Pancreatic juice is almost isotonic to blood plasma at all flow rates.
(note: this is only true for the most part. [HCO3-] varies with pancrease secretion rate to some extent)

91
Q

Expand on the composition of Na, K, Cl and HCO3 in pancreatic juice.

A

[Na] and [K] in pancreatic juice are similar to that of blood plasma. [Cl] varies reciprocally with [HCO3-], which is dependant on secretin and pancreatic juice secretion rates.

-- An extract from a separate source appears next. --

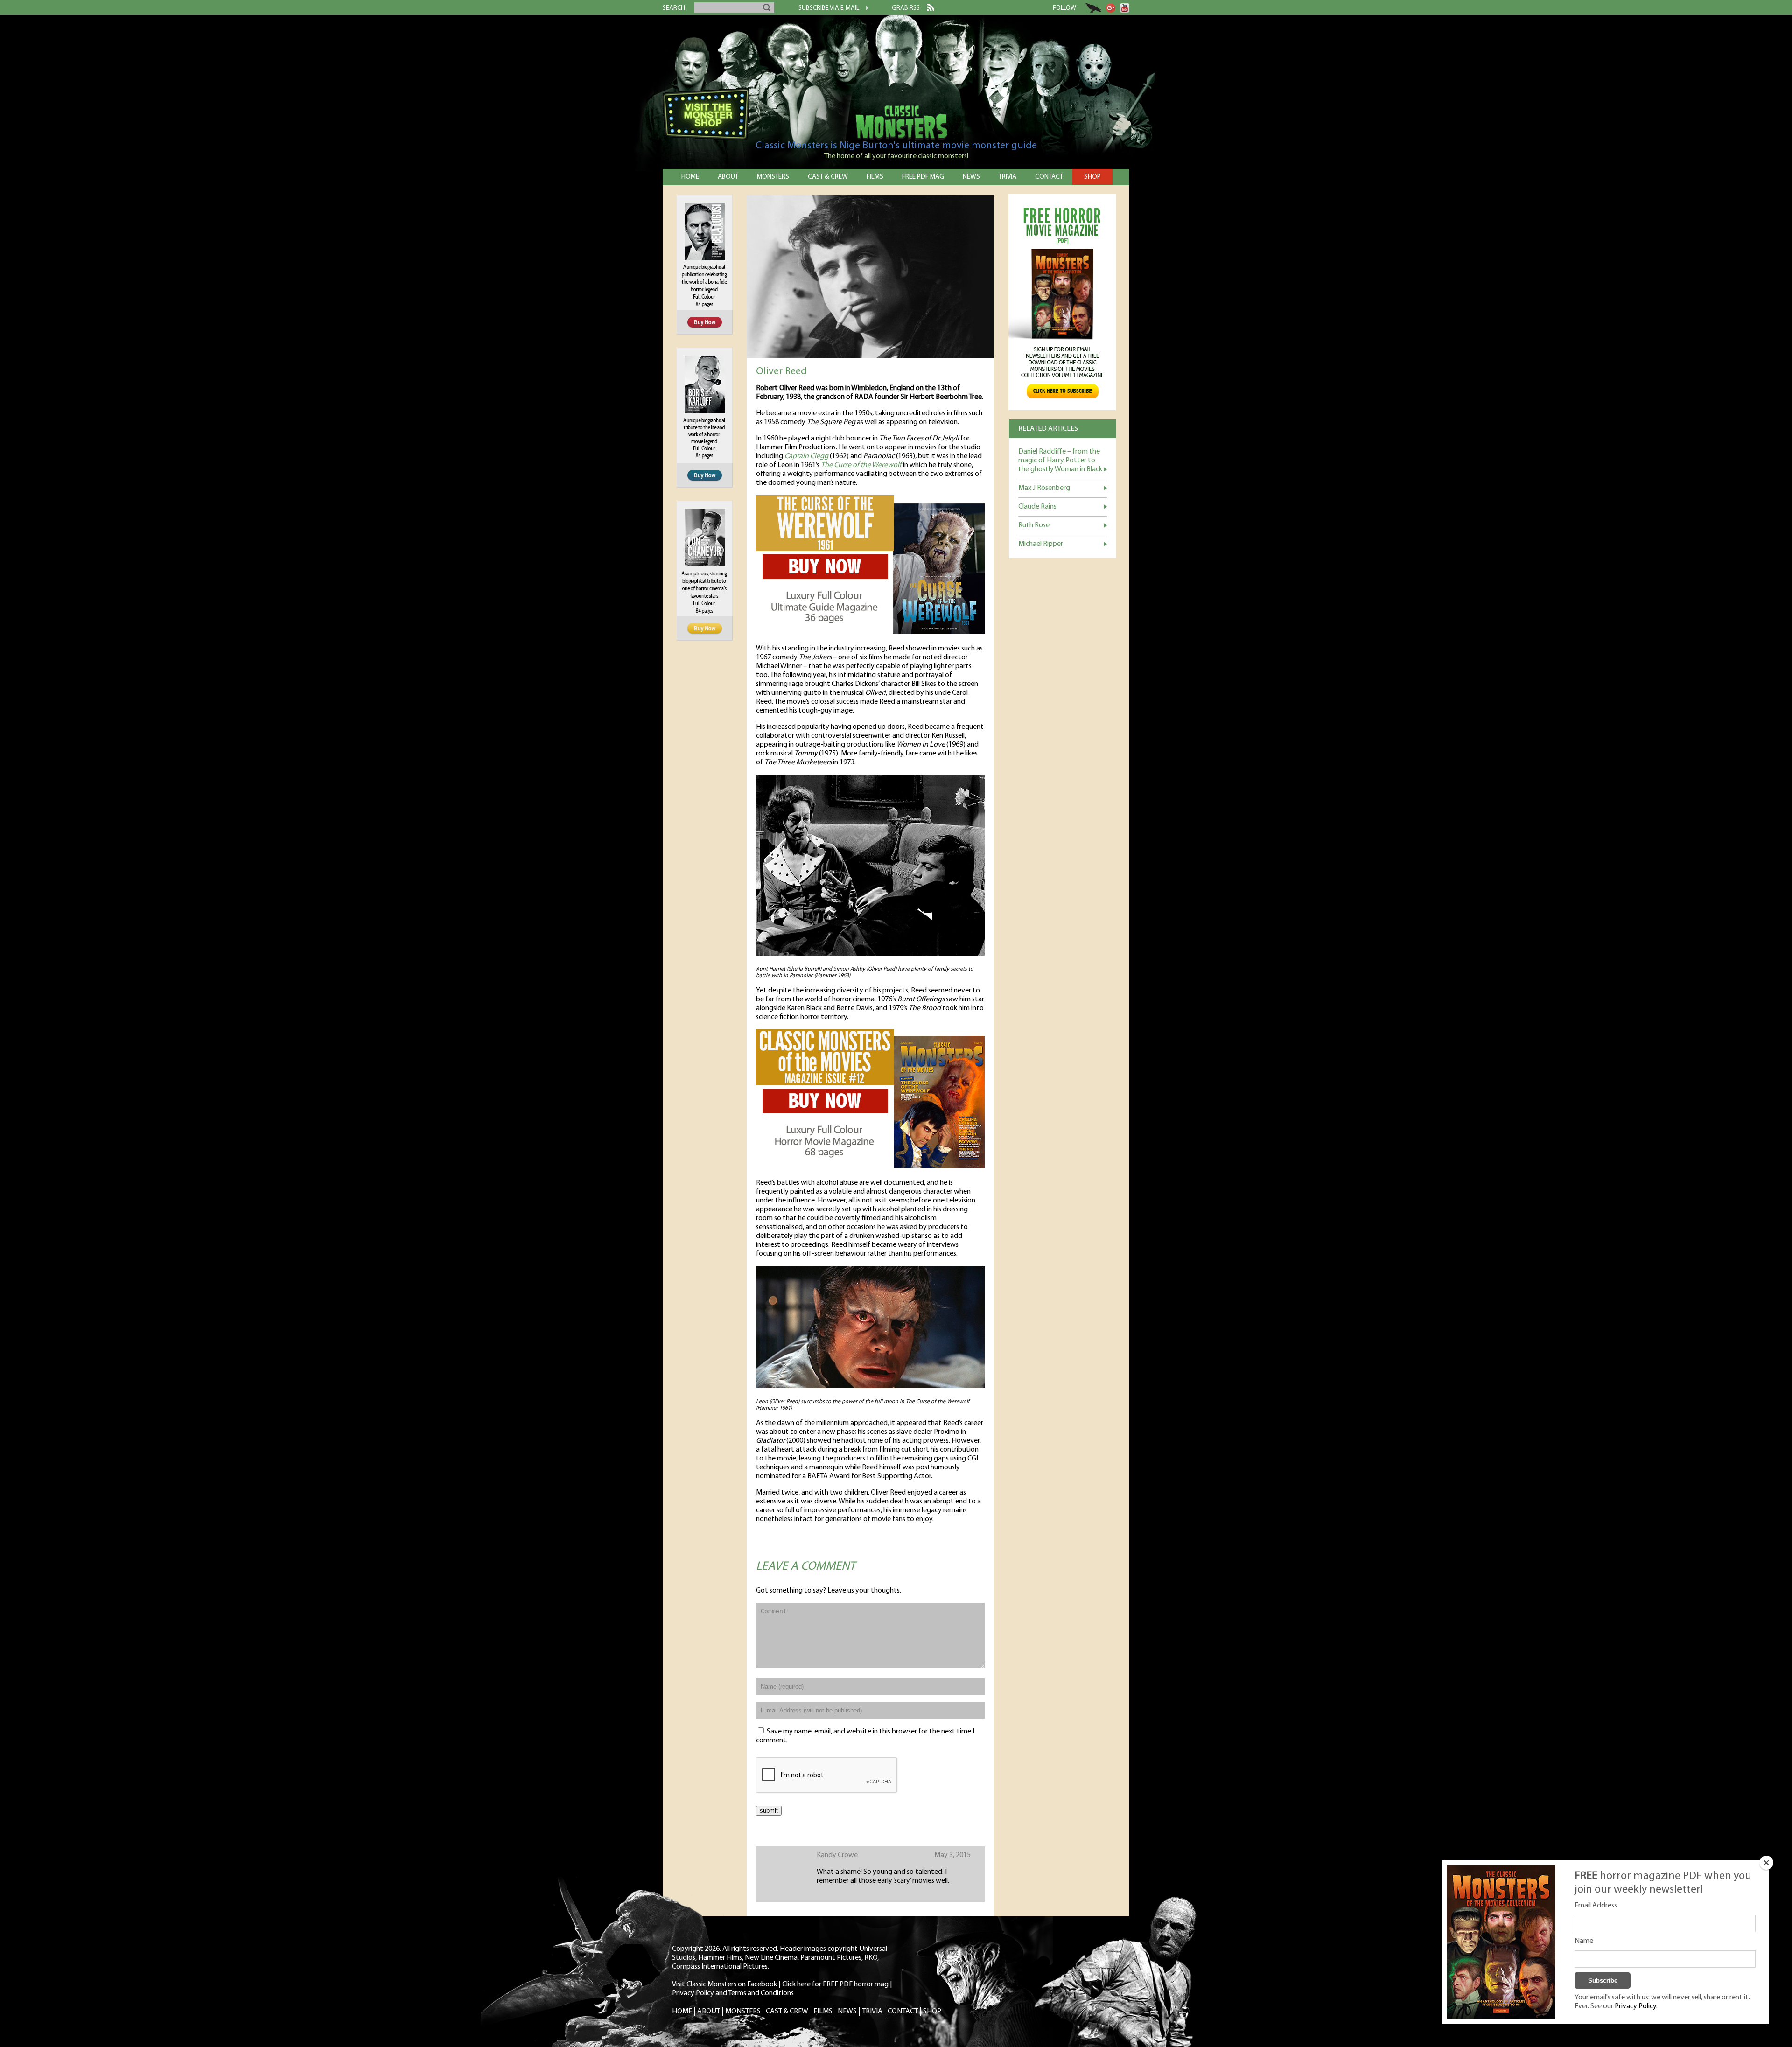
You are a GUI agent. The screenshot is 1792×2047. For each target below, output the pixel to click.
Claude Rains (1037, 506)
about (728, 177)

[HCO3] varies between 60-120mMol/ L.

92
Q

Specifically, what is the range of concentration of HCO3- in pancreatic juice? What does this depend upon?

A

[HCO3-] in pancreatic juice varies between 60-120 mMol/ L.

93
Q

t/f: the aqueous and enzyme components of pancreatic secretion are controlled separately.

A

true.

94
Q

The composition of pancreatic juice varies between <1% and 10% protein content. Why is this?

A

Because the aqueous and enzyme components of pancreatic secretion are controlled separately.

95
Q

Pancreatic secretion is primarily controlled by neural and hormonal mechanisms. However, pancreatic secretion is affected by one other phenomena. What is this?

A

Pancreatic secretion is also affected by mechanisms involved with the regulation of gastric juice secretion.

96
Q

Pancreatic secretion is also affected by mechanisms involved with the regulation of gastric juice secretion. How is this true for the cephalic phase of gastric secretion? (2)

A
  1. Pancreatic juice is also produced in response to vagal stimulation.
  2. Gastrin released from the stomach mucosa increases the rate of pancreatic juice secretion.
97
Q

Pancreatic secretion is also affected by mechanisms involved with the regulation of gastric juice secretion. How is this true for the gastric phase of gastric secretion? (1)

A

Further release of gastrin during the gastric phase enhances rate of pancreatic secretion.

98
Q

Pancreatic secretion is also affected by mechanisms involved with the regulation of gastric juice secretion. How is this true for the intestinal phase of gastric secretion? (2)

A
  1. Acid in duodenum/ jejunum induces release of large volumes of aqueous PJ. This is due to the action of secretin, as secretin is stimulated by acidic pH’s (<4.5).
  2. Presence of AA, FA’s and peptides increase the amount of cholecystokinin, which stimulates release of PJ which is more rich in enzymes.